Wednesday, April 29, 2009

Sports Gives the Best Drama

Last week the semester wrapped up and I finally finished up my qualitative paper about how people use sports to cope with grief. As I wrote the paper, I began to realize just how much I loved not only the topic, but also the research methodology. It made me wish that I would have spent more time on the whole thing. I was thinking about posting either the paper in its entirety on here, or at least some excerpts, but I have been thinking lately that I might like to actually turn this into a publishable paper. I know, but I really did enjoy it that much so that means I will not be putting up any potentially copyrighted material on here.

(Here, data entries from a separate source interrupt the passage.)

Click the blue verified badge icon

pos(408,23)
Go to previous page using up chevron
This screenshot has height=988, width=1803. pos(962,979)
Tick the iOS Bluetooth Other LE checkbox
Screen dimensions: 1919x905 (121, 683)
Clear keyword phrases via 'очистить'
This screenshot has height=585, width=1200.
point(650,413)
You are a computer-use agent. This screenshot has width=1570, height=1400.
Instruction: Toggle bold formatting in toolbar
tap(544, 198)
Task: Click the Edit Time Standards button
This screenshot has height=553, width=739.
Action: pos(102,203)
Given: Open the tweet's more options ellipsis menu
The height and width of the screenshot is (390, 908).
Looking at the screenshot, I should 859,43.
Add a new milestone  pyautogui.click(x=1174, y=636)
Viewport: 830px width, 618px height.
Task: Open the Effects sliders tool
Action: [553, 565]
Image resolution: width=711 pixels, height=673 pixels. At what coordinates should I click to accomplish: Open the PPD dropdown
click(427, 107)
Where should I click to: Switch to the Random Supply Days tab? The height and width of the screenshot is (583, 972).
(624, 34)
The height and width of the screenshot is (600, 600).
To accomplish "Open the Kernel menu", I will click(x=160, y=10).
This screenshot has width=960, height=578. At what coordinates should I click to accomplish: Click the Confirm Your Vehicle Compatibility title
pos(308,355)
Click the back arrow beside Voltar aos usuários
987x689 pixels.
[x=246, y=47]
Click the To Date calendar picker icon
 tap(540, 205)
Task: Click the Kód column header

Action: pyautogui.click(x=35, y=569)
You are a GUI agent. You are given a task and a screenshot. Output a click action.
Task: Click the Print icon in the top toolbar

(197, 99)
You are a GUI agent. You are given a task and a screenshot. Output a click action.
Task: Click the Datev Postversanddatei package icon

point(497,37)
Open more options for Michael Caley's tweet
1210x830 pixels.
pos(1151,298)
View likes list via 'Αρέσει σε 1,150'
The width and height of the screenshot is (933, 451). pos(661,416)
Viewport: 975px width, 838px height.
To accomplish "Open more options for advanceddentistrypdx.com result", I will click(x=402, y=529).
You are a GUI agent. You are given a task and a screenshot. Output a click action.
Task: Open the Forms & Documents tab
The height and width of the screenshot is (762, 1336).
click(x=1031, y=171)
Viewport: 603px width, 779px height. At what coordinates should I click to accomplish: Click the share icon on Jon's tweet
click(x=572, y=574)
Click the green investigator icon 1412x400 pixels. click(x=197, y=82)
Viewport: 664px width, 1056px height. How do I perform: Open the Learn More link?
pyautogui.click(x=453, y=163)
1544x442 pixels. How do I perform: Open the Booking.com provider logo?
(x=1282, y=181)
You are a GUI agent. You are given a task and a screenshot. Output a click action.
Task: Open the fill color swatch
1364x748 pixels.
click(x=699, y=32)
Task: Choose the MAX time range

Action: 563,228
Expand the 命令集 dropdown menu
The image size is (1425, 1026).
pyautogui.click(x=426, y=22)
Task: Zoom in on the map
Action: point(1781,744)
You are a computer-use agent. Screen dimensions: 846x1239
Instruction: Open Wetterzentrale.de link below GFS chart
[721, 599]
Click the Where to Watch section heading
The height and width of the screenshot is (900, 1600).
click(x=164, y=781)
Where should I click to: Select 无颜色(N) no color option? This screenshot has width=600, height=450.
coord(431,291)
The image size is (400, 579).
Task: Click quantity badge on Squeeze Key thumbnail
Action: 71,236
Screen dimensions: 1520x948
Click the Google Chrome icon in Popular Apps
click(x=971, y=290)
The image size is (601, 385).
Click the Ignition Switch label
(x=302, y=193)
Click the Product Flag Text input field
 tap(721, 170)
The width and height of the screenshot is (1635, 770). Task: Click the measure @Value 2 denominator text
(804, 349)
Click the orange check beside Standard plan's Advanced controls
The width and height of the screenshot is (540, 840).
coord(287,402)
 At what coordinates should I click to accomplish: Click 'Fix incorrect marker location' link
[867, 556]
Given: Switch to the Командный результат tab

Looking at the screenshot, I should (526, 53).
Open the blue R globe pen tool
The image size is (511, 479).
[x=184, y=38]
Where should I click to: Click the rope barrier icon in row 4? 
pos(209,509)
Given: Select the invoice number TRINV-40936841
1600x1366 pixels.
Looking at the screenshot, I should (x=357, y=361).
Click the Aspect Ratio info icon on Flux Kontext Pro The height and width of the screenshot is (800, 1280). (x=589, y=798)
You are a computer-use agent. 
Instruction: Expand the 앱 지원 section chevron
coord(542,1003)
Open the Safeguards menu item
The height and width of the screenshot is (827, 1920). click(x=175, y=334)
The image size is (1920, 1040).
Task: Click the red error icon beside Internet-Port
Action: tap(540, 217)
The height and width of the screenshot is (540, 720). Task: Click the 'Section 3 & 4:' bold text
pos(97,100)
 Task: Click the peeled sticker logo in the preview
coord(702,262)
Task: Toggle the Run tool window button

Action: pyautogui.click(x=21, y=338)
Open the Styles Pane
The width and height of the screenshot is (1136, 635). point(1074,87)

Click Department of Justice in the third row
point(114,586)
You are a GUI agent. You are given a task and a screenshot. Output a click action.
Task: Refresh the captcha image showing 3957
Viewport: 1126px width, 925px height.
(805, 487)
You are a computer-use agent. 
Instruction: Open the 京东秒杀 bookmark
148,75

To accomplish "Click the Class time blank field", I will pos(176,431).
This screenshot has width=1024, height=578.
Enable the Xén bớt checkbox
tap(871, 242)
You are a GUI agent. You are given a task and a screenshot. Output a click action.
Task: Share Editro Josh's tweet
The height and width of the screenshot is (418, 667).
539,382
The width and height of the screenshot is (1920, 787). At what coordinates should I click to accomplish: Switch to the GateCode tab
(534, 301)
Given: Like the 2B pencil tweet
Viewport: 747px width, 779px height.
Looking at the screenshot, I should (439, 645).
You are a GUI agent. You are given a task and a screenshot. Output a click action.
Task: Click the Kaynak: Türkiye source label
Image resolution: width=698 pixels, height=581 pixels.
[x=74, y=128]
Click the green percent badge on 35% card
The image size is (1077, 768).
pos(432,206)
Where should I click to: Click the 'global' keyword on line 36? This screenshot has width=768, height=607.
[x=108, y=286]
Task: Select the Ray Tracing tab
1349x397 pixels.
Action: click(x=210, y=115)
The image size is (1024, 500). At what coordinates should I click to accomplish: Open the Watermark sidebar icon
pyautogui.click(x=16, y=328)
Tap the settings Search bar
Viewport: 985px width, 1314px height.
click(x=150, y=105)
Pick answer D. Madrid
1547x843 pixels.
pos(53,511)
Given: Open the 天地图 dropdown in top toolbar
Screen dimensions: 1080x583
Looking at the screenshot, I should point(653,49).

This spring term I'm auditing a sports psychology class, which I'm already in love with. The guy that is teaching is the BYU sports psychologist and in class on Tuesday we ended up watching a documentary about the 1980 US hockey team. Even after hearing the story for the umpteenth time I couldn't help from feeling emotional. And that story got me thinking about this last one from the most recent summer Olympics:


Honestly, was there anything better you watched at any point during the summer? Seeing that race was one of the most amazing things I had ever witnessed. I love that up until about the last 25 meters the announcer just keeps on talking about how he does not think that there is any way that Jason Lezak can close the gap to edge out the French team. The best part of the video has to be at about the 3:43 mark in the video when the crowd suddenly realizes that Jason is closing that gap and you can hear the volume of the cheering amplify as the crowd realizes what is about to happen.

The best part about sports is that it is completely unscripted, but it always provides the best kind of drama. Sometimes it's heartache- like if you are a Raiders fan and see them pick a guy they could have traded down 20 spots and still get. And then other times when you see your team or your guy pull through, it's best thing that you could ever imagine happening.